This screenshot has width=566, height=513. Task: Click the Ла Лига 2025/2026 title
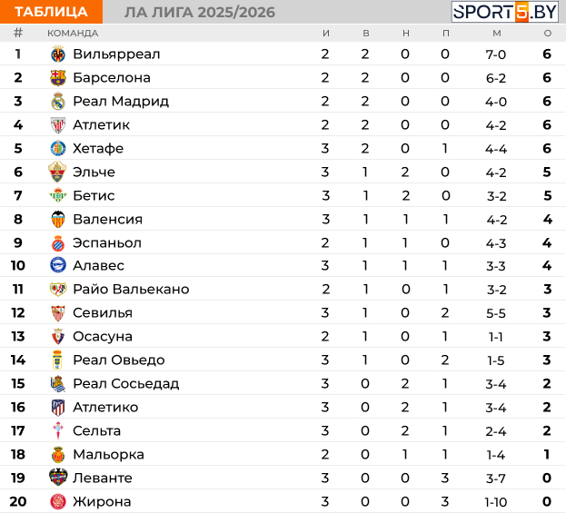point(200,13)
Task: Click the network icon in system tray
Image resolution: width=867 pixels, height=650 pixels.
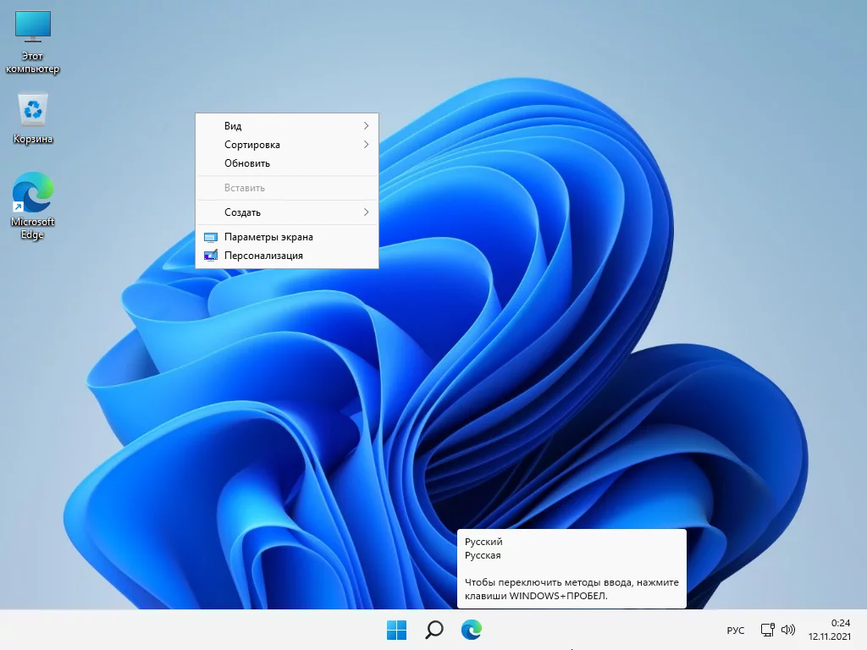Action: pyautogui.click(x=767, y=630)
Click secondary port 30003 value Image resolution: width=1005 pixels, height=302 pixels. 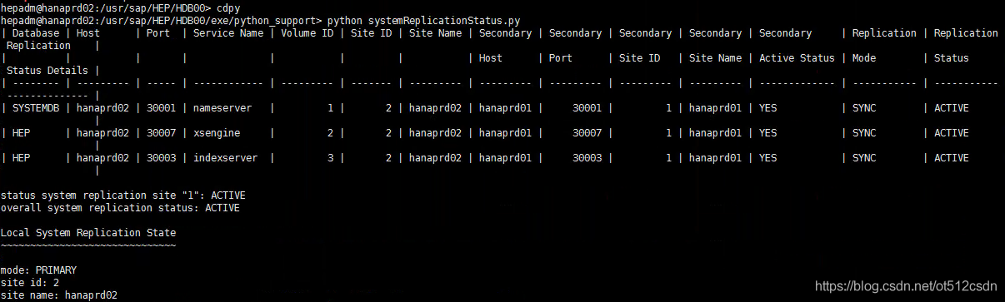click(587, 158)
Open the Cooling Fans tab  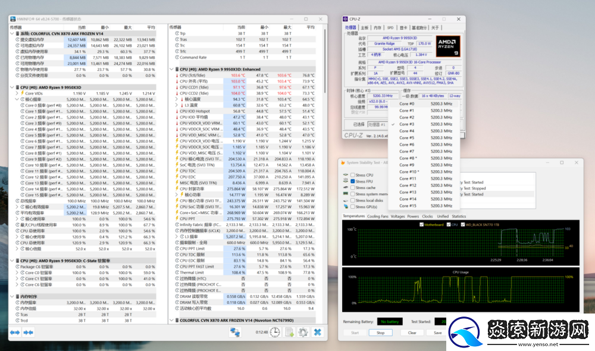378,217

···

Write out again the stretch from the start of the records through the line containing "Action: pyautogui.click(x=767, y=630)", requests included, scaling every coordinate in the answers by 0.65 and rounding to whole numbers, with halves rounded up. Leave the pictures out.

### Task solution
This screenshot has width=566, height=513. Task: Click the Ла Лига 2025/2026 title
point(130,8)
Task: Click the network icon in system tray
Image resolution: width=867 pixels, height=650 pixels.
Action: pyautogui.click(x=499, y=410)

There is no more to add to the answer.